Children born with a congenital heart defect should receive early evaluation, prompt treatment and ongoing follow-up for related developmental disorders affecting brain function, according to a new American Heart Association scientific statement published in Circulation.
Each year in the United States, congenital heart defects -- present at birth -- affect approximately 36,000 infants, or nine out of every 1,000. Adult survivors now number between 1 and 3 million.
Medical advances help most infants born with a congenital heart defect survive into adulthood. However, survivors with complex heart problems are at a greater risk for developmental issues compared to heart-healthy children, which may stem from the heart defect, an underlying genetic variation, medical treatments or the day-to-day psychological stress of living with an ongoing, serious disease.
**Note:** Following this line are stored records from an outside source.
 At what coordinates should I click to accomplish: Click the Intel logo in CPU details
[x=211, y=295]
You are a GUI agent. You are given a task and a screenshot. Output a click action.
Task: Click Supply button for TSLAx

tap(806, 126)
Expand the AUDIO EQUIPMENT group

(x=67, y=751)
"If your child fits the high-risk criteria, go to the physician who coordinates your child's care to obtain evaluations for neurodevelopmental, psychosocial, and behavioral and emotional issues," said Bradley Marino, MD, MPP, MSCE, co-chair for the scientific statement's writing group and director of the Heart Institute Research Core and the Heart Institute Neurodevelopmental Clinic at Cincinnati Children's.
"Your child's cardiologist should continue to handle the physical issues related to your child's heart disease, but other caregivers need to join your child's 'medical home' to ensure the best ongoing, comprehensive care," said Marino.
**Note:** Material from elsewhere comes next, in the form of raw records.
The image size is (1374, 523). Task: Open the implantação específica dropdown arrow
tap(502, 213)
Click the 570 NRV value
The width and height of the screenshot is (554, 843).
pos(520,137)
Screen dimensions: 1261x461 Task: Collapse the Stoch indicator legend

Developmental disorders among children with congenital heart defects may manifest in childhood or adolescence as school difficulties, poor social skills, speech and language problems, attention, behavior and emotional issues and physical limitations.
These developmental disorders can be identified and managed through continuous surveillance, appropriate screening, early evaluation, periodic re-evaluation, and continuous, comprehensive treatment coordinated by a central care provider. Treatment may include special education classes, tutoring, psychological, physical, and occupational and speech therapies.
In addition to assessing risk level and referring high-risk patients for further developmental and medical evaluation, other recommendations include:
- Establish a "medical home," usually the primary care provider, to coordinate care between specialists.
- Each time a child visits their "medical home," their risk of developmental disorders should be reassessed because risk level may change over time.
- Children at high-risk may be referred for early intervention even before a developmental disorder is formally diagnosed.
- For children with congenital heart disease deemed high-risk, periodic re-evaluation for developmental disorders is recommended throughout infancy and childhood at 12 to 24 months, 3 to 5 years and 11-12 years of age.
- Children at high-risk may benefit from higher-education or vocational counseling when they are a young adult.
The statement identifies, for the first time, conditions that increase the risk for these developmental disorders among survivors, including:
- Open heart surgery in infancy.
- Having a congenital heart defect that results in the child being chronically "blue."
- Or a combination of congenital heart disease and one of the following issues: premature birth; developmental delay as a baby; suspected genetic abnormality or syndrome; history of mechanical support to help the heart; heart transplantation; a history of cardiopulmonary resuscitation; prolonged hospitalization during the child's heart care; seizures related to heart surgery; and brain abnormalities noted on brain imaging.
"If we identify developmental problems earlier, we're going to help prevent issues from coming up in school that prevent these children from achieving their fullest potential," Marino said. "In the past, we were happy if they survived. Now, we want them to survive and thrive."
Other members of the writing group include: Paul Lipkin, MD; Jane W. Newburger, MD, MPH.; Georgina Peacock, MD, MPH; Marsha Gerdes, PhD.; J. William Gaynor, MD; Kathleen Mussatto, PhD, RN; Karen Uzark, PhD, CNP; Caren Goldberg, MD, MS; Walter Johnson, Jr., MD; Jennifer Li, MD; Sabrina Smith, MD, PhD; David Bellinger, PhD.; and Co-Chair William Mahle, MD.